Accuracy | Precision | Recall | f1_score | Auc | MSE | |
---|---|---|---|---|---|---|
Decision Tree | 0.952 | 1.000 | 0.278 | 0.435 | 0.806 | 0.048 |
forest | 0.989 | 0.979 | 0.852 | 0.911 | 0.997 | 0.011 |
Gbdt | 0.946 | 1.000 | 0.185 | 0.312 | 0.963 | 0.054 |
gbm | 0.970 | 1.000 | 0.537 | 0.699 | 0.999 | 0.030 |
Accuracy | Precision | Recall | f1_score | Auc | MSE | |
---|---|---|---|---|---|---|
Decision Tree | 0.909 | 0.091 | 0.043 | 0.059 | 0.628 | 0.091 |
forest | 0.929 | 0.333 | 0.087 | 0.138 | 0.662 | 0.071 |
Gbdt | 0.929 | 0.250 | 0.043 | 0.074 | 0.772 | 0.071 |
gbm | 0.932 | 0.333 | 0.043 | 0.077 | 0.725 | 0.068 |
This study has several limitations.
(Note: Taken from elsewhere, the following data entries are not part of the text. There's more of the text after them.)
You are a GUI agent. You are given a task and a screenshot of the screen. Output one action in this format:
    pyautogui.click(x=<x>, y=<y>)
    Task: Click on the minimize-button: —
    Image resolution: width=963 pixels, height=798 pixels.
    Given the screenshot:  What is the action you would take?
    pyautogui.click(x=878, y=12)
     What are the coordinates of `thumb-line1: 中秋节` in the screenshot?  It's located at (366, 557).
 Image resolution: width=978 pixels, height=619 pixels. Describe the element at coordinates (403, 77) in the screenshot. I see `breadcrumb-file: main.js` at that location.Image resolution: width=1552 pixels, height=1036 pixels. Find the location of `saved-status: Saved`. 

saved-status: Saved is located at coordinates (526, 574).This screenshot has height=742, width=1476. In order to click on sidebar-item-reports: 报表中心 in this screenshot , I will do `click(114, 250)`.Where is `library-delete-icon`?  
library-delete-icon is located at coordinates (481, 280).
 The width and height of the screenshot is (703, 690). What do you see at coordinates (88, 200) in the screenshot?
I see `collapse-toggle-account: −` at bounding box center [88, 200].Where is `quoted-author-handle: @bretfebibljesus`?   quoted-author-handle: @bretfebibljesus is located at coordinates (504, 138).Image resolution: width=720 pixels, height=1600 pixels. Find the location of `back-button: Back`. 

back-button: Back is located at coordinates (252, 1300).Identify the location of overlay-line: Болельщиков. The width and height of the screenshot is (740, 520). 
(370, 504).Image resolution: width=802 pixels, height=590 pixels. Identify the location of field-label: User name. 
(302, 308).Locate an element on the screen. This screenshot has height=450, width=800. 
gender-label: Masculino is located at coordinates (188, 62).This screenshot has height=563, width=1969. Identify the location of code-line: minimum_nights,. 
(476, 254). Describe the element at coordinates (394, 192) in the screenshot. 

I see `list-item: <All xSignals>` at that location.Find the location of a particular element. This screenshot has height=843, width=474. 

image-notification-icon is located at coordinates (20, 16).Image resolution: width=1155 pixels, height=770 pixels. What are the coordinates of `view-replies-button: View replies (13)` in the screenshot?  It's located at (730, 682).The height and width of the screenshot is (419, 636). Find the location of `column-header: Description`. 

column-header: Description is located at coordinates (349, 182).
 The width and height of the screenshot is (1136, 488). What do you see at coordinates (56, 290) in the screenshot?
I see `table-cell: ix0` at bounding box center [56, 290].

Firstly, not all confounding factors could be controlled, as this was a retrospective study. Secondly, caution should be exercised in interpreting the study’s results since it was a single-center study in which all surgeries were performed by an experienced surgeon. Thirdly, the machine learning techniques’ performance may vary when applied to larger samples with different covariate distributions. This study only performed internal, and not external, verification. In addition, different parameters in machine learning can result in different AUC values. Corresponding models are needed for different occasions according to needs, and should not excessively prioritize AUC values. Furthermore, an exorbitant AUC value may be unsuitable, as the accuracy, precision and recall rates may fall to unacceptable levels. This would make models unreliable in real world applications when the AUC value is high. Although most of the important reported variables are not clinically modifiable, appropriate measures could be taken to personalize prevention based on AKI risk.
Conclusion
This study shows that all four machine learning techniques can predict AKI likelihood, among which GradientBoosting performs the best. At the same time, the Gbdt algorithm suggests that age, cholesterol, tumor size, surgery duration and PLT are the five most important weights for the likelihood of acute kidney injury after liver cancer resection.